9 thoughts on “Missouri: Crazy, Much?

  1. Hmmm, I wonder how far an AM radio station signal will travel in the flat heartland?
    My guess is that no matter where you drive around there, if you turn on your AM or FM radio, Rush, Glenn, Sean, and the others ‘lesions on the brain’ are on every click. Probably from hundreds and hundreds of miles away, too, flat as it is over there.
    Hell, they were on all over the place in the South, I mean everywhere, and there are some hills and mountains there. Searching for a Liberal voice on the air down there was like looking for a unicorn. You may have heard that such a creature existed, but you knew deep down that it was just a rumour. Finding an NPR station was like a lover sending ou an unexpected dozen roses, or a small gift.
    I’m sure that talk radio isn’t the only conservative infection that’s sickening the body politic in Missouri, but I’m sure it’s at least one cause.

    PS: I always kind of liked The St. Louis Cardinals – “The Gashouse Gang,” “Stan the Man,” Bob Gibson, “The Wizard of Oz (or, Ah’s),” Whitey Herzog, etc.
    Well, their Manager, Tony LaRussa, and their best player (and one of the greatest hitters I’ve ever seen), 1st Baseman Albert Pujols, who’s Dominican, went and testified before Congress IN FAVOR of AZ’s draconiam immigration law.
    One hopes that the great Pujols isn’t ever stopped ‘driving while brown’ and without a license when they play the Diamondbacks, or else in a few years we may hear about a great 32+ year-old Polish 1st Baseman coming out of the Minor’s, Al Pujolski, who’s reminds you of some other great hitter, but you just can’t place your finger on it.
    Scratch the Cardinals off the list of NL teams I’ll root for, at least until Tony’s gone. I don’t know what’s on Albert’s mind, but then there aren’t a lot of great baseball players that are MENSA members. More like the group I’m with – DENSA!

  2. “requires abortion clinics to post signs that promise state-backed assistance should a woman carry a child to term and assistance in caring for that child once born.” Then in separate legislation they cut funding for the programs that provide those services.”

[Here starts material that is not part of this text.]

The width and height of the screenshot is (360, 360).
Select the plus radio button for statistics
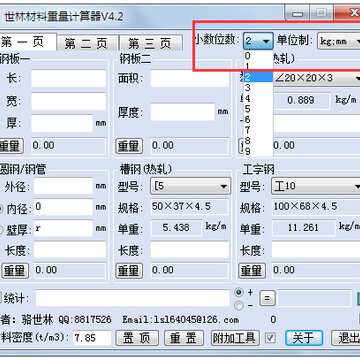pyautogui.click(x=239, y=292)
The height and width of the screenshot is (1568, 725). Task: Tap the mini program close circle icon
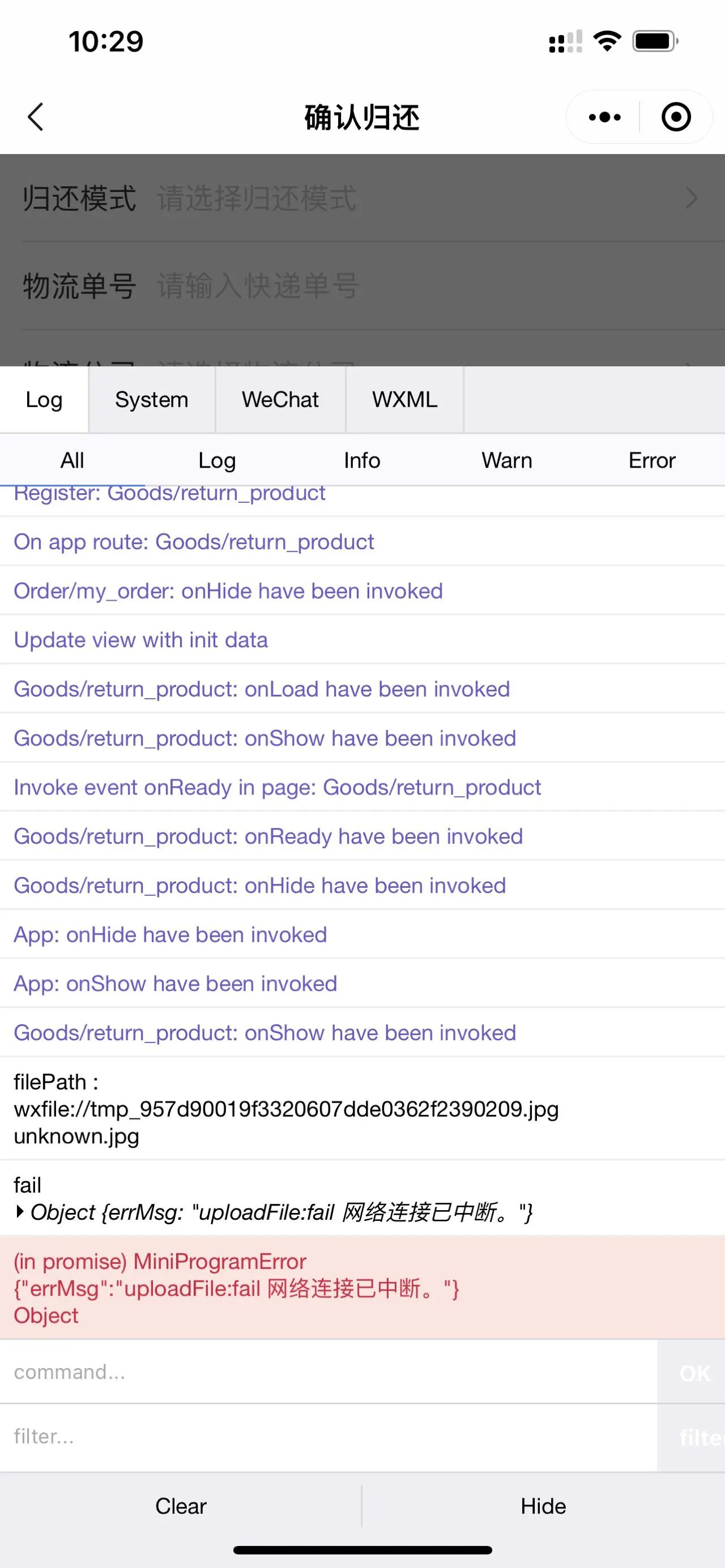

    Pretty much encapsulates the whole GOP modus operandi.

    “And Mark Twain!”

    I prefer to think of him as a Connecticutt-er. But, then again, he never wrote a book about rafting in Long Island Sound.

  3. c u n d gulag,
    I used to travel by car from coast to coast fairly regularly. You can go for a couple of days without being able to hear anything but religious programs and conservative talk radio when you are in the middle of the country. Excepting only college town radio stations, for the most part.

  4. Here in cheeseland we’ve become a whole lot redder too. We went from having Progressive Russ to having (Fill in appropriate nickname here) Ron Johnson. Our statehouse has gone from being all dems to being all reps. I comfort myself with the fact that republican ideas are just wrong, and they’re using the same ones as before. Cut taxes to raise revenue for the gov’t, (which has only been debunked about, what, a brazillion times) and a smaller gov’t approach, which usually means giving jobs to their equally inept cronies and basically screwing everything up. Give it a couple of years, the young folks will return to the polls for Obama 2012, and balance will be returned.